WHAT YOU NEED TO DO:
From the line with "Open hover color" to the line with "Looking at the", write out the listing again with "credentials" replaced by "login" and nothing else altered. Give only those lines, and leave the pictures out.

DATASET RECORDS:
···
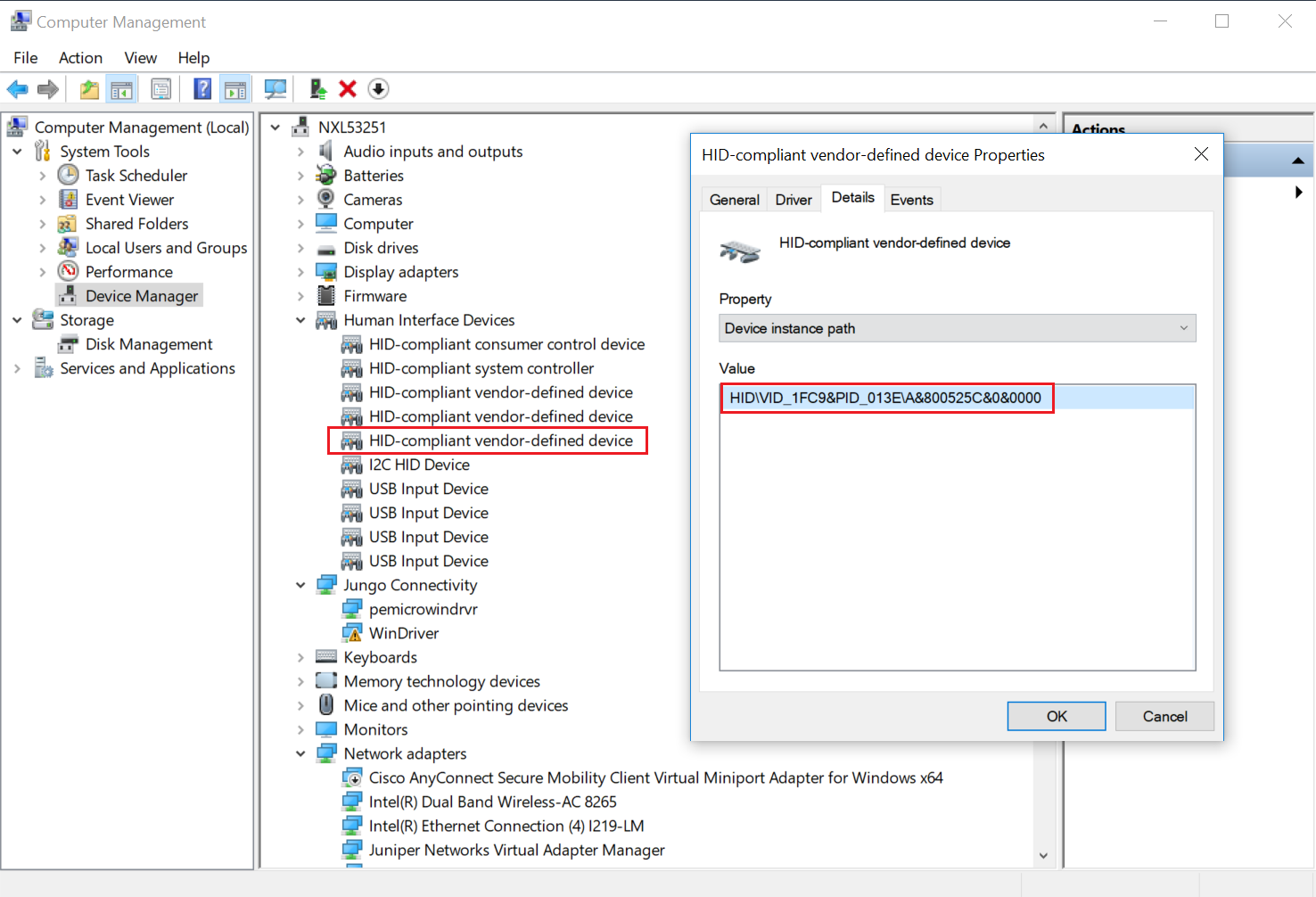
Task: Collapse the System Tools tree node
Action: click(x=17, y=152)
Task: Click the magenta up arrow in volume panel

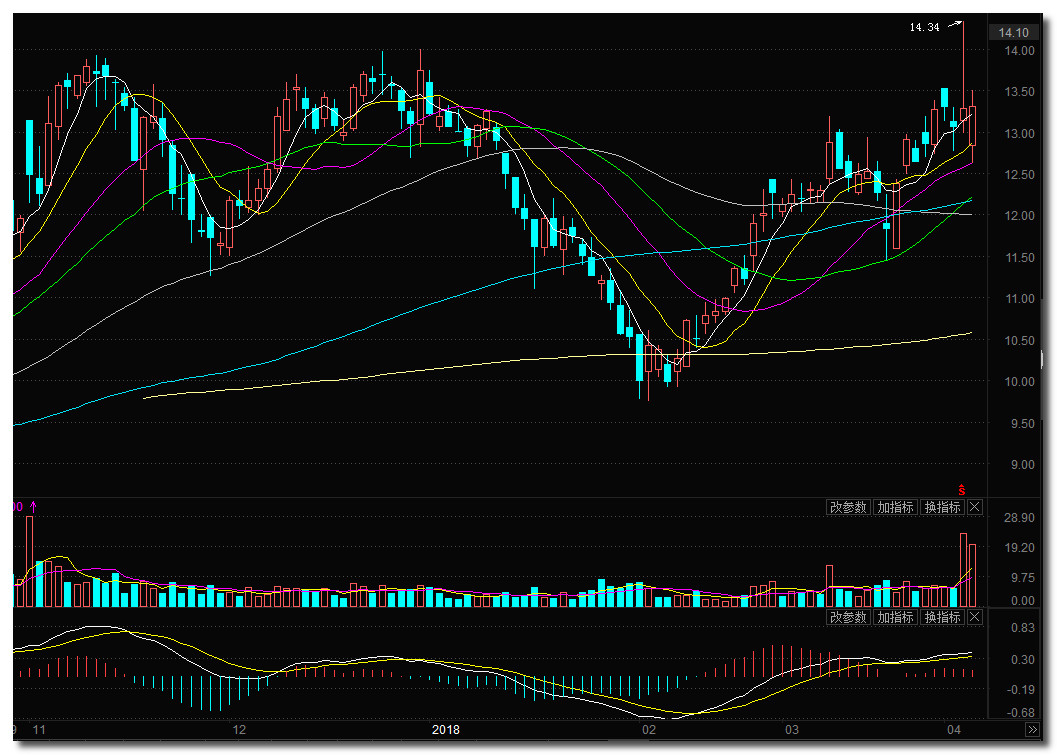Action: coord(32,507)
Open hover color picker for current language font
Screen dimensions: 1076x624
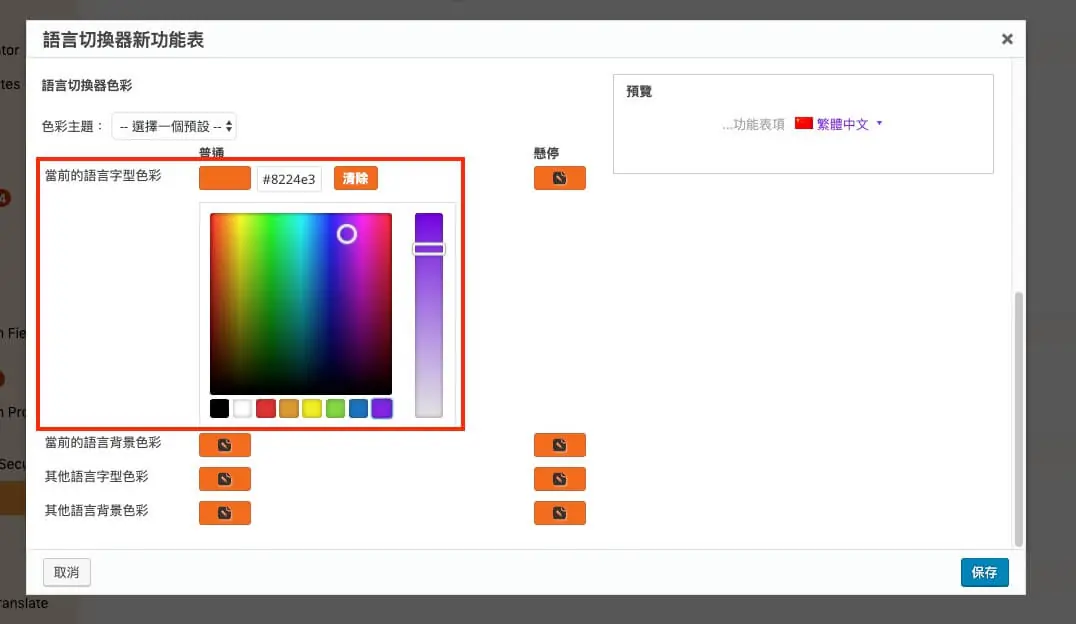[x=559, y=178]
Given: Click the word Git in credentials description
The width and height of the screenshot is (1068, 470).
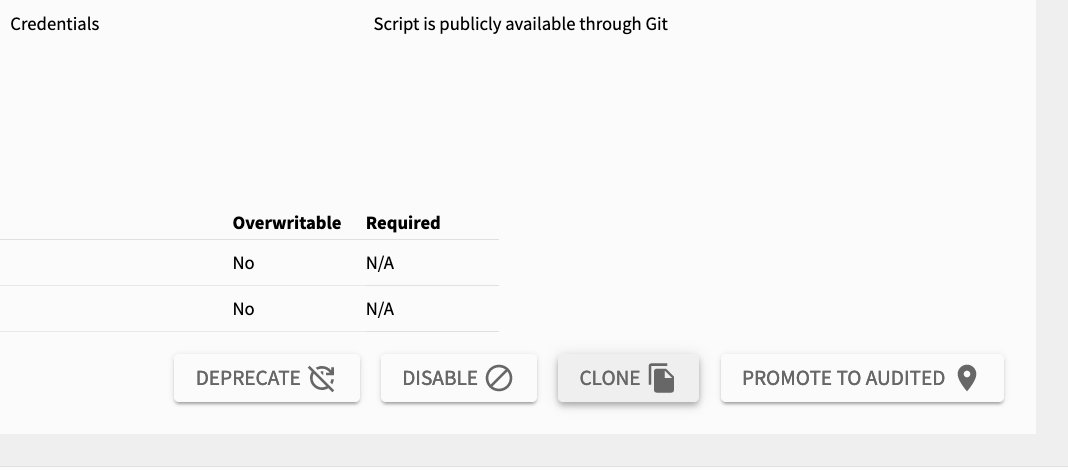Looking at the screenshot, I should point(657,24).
···
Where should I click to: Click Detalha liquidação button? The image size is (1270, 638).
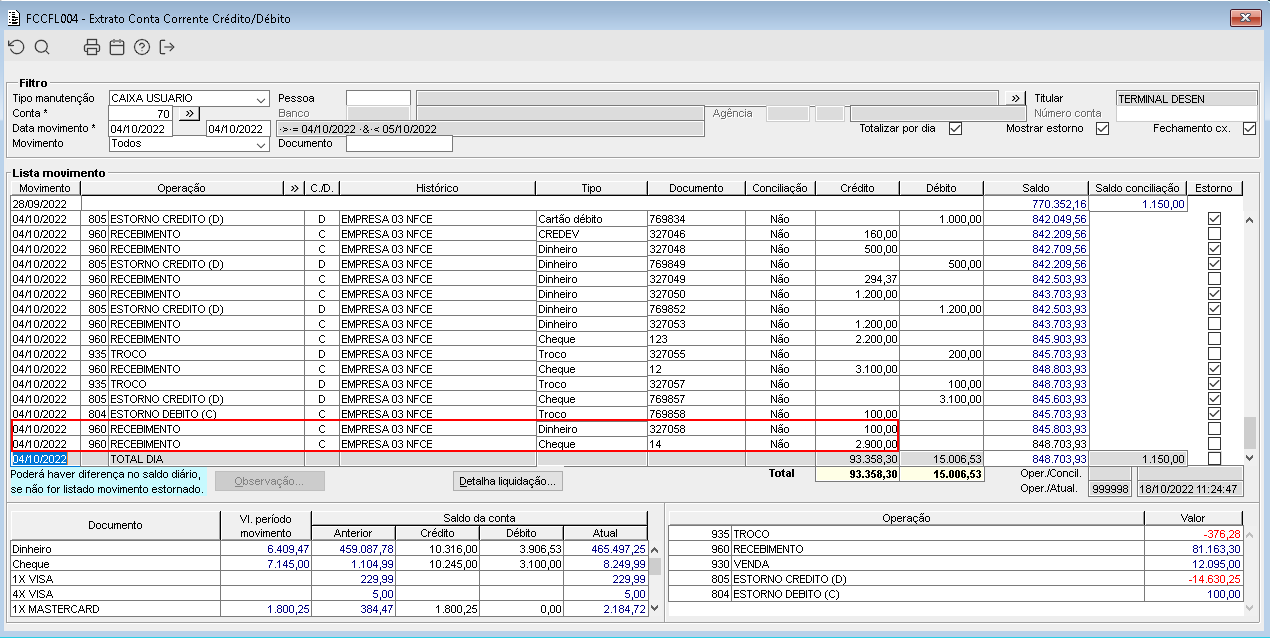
···
RESULT:
Open hover color picker for current language font
Screen dimensions: 1076x624
[x=559, y=178]
Given: Click the word Git in login description
The width and height of the screenshot is (1068, 470).
Looking at the screenshot, I should point(657,24).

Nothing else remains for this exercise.